[Data items]
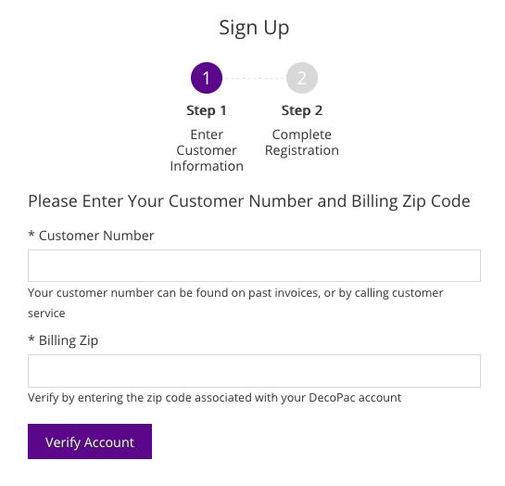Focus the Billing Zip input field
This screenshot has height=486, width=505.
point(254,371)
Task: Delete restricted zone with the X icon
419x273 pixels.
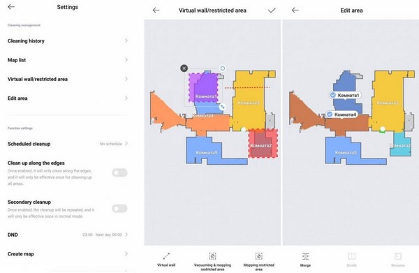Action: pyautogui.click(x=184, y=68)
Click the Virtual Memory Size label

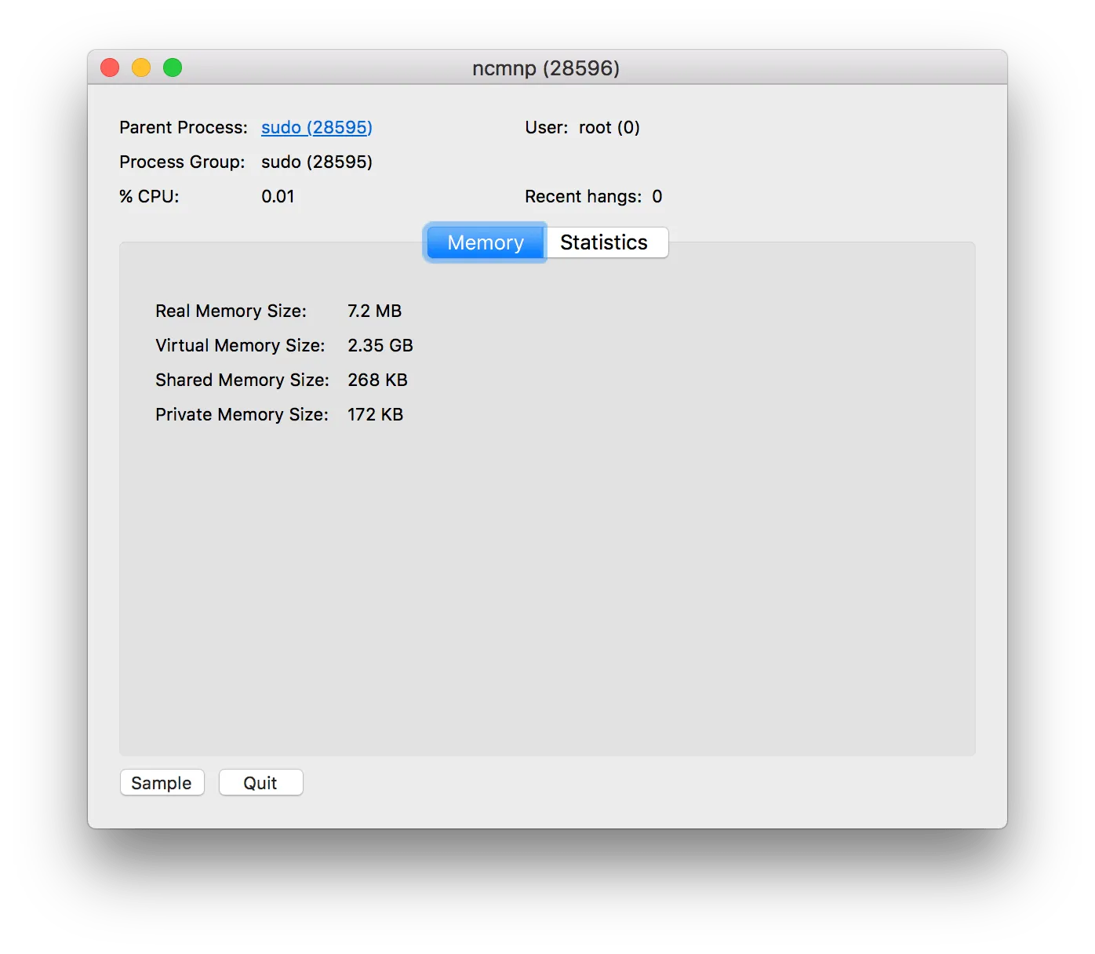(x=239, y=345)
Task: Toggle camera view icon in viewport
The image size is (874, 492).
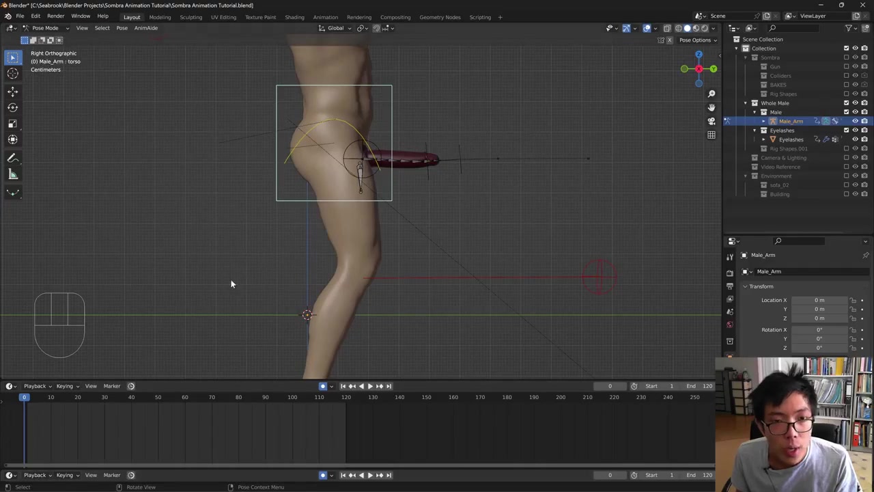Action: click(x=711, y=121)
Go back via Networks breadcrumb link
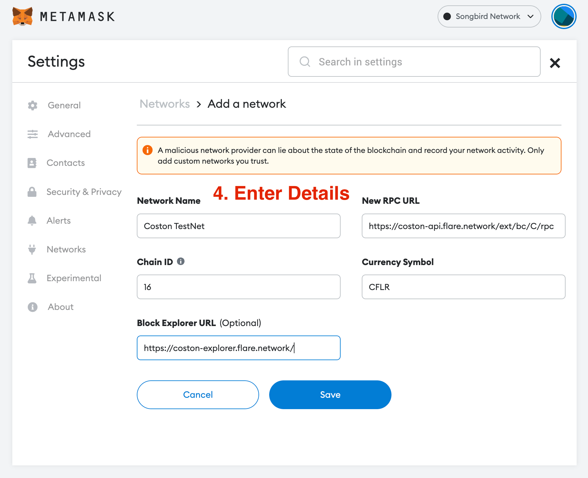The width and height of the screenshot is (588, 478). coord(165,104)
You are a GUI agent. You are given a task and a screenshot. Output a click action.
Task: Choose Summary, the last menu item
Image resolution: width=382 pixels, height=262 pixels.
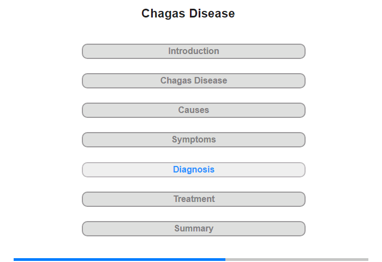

# Task directions
With the pictures left out, copy exactly the lines from the one containing "Go back via Networks breadcrumb link" through the final line of the records above, both included.

# Exercise answer
Go back via Networks breadcrumb link
The width and height of the screenshot is (588, 478). coord(165,104)
You are a GUI agent. You are given a task and a screenshot. Output a click action.
Task: Choose Summary, the last menu item
Image resolution: width=382 pixels, height=262 pixels.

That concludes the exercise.